Posted January 29, 2011on:
Text me. Sext me. Bbm me. Instant communication is all the rage these days. Some people even receive facebook notifications on their phone faster than it would take to receive a phone call- you know who you are.
With the current advances in technology, our expectations of the response time of others has also changed. I have friends that consistently take over 24 hours to respond to a text message and they live in the same city… an entire day! This is unacceptable. I know I am not the only one to receive this type of treatment. No matter our personal preferences, I’m sure we all have people in our lives (friends, family, lovers) that have frustrated us via text.
In regards to relationships, it should be common knowledge that communication is key. This applies to boyfriends, wives, friends, coworkers, the maintenance guy, and everything in between. Thus, to help keep the lines of communication open and flowing, we could all use a little lesson on how to excel in text messaging. After all, your text messaging skill level could be setting the pace of your relationships and determining their ultimate longevity.
As with most things, the longer you have been in good standing with someone, the more leniency you have. My best of friends could take 10 hours to respond and under general circumstances, it would not affect our relationship whatsoever… unless the text is, “hey, I am outside your house, please let me in.” I may love you but I will not wait outside your house for 10 hours.
Here are some general guidelines on proper text messaging etiquette:
1. Exercise timely response time. Whether or not your intention, how long you take to respond to a text message can signal to the recipient the degree to which you respect their time, romantically or otherwise. Based on the text message and nature of your relationship, use your judgment as to what should be considered poor, good, or excellent response time. If your response time is in fact poor, a simple apology text should suffice, i.e. Sorry for the delay, I was [at the gym, sleeping, at work, on a date, masturbating, etc.]. Of course, you can omit the apology text if you actually do not care.
Personally, I appreciate fast response time and thus try to reciprocate this to others. I am a busy bee, and so are most of my friends, so I can understand the relief when information is relayed quickly. Also, if I do not respond quickly, it is likely that I may forget to respond altogether, and I do not want to be misinterpreted or mistaken for rude.
Similar to the golden rule that we should have all been raised to abide by, text others as you would like to be texted. Do your best to avoid text that are ambiguous or could be easily misinterpreted. A little extra effort goes a long way.
General Rules to remember:
- If you are texting a love interest, a lapse of time in texts received does not automatically mean that he or she has lost interest. Have some self confidence.
- Give people the benefit of the doubt. For example, I am learning that most people do not have jobs where their phone is right next to their mouse pad or do not have a dangerous addiction to texting while driving (which I need to stop), like I do. Be lenient.

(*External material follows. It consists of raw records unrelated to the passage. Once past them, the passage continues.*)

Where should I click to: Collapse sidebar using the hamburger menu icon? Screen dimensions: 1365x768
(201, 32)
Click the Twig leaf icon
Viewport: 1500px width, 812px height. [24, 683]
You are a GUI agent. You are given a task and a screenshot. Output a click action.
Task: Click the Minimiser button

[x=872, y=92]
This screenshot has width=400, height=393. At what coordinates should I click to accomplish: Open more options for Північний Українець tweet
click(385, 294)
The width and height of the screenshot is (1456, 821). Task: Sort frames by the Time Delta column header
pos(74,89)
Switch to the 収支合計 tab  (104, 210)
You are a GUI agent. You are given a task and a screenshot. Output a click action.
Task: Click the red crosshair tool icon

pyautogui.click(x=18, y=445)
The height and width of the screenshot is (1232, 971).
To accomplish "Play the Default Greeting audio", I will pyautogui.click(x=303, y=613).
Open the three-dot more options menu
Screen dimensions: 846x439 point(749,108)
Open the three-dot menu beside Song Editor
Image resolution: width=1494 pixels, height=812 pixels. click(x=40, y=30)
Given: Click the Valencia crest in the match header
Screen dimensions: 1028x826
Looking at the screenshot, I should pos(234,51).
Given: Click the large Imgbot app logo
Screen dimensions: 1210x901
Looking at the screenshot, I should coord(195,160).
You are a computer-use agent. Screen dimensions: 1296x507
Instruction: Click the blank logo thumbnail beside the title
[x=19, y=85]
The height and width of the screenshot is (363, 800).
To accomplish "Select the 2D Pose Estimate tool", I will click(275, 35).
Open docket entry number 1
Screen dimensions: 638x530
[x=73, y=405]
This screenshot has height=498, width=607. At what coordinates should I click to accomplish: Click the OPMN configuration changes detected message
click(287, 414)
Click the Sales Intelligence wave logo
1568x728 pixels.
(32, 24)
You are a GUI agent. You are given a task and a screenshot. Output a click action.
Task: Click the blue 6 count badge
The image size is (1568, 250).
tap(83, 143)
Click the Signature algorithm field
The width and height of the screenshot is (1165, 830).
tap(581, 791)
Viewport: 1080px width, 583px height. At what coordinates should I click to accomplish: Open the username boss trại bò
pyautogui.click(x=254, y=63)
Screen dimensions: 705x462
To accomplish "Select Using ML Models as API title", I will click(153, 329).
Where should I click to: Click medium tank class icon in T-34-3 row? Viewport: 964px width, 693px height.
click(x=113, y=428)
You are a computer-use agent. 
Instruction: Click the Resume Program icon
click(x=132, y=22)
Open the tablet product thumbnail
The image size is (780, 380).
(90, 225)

- Just be cool. Impatient follow up texts sent 5, 10, or 30 minutes later are not attractive. Choose to have some faith and let go of being uptight (remember, true ballers are never waiting).
2. Do not forget to use personality. It is definitely possible to be boring via text. As with all types of communication, quality is preferred over quantity. Just because a text is a brief message does not mean you can stop being interesting, creative, and witty. Put in some effort; it is obvious when you do not. Use punctuation, smiley faces, questions, silly comments, flirt, and do not be afraid to laugh. More than anything, be 100% yourself… and never send a text that just says, “K.”
3. Avoid texting too much and texting too little. Use balance to judge the quantity of your texts. For example, if you met a girl at a club and texted her 10 times with no response, she is NOT interested and you are rapidly approaching creeper status. If your significant other has sent you three texts throughout the day and you do not want the next text to read “you are so lame, it is over,” then I suggest responding more often. Put some thought into it.
Recap: be cool, text others as you would like others to text you, use personality always, and do your best to avoid ambiguous messages. If you can accomplish these things, you will greatly increase your communication skills. Then watch in amazement as the openness in your relationships, level of trust, ease of heart, and connection with others greatly increases.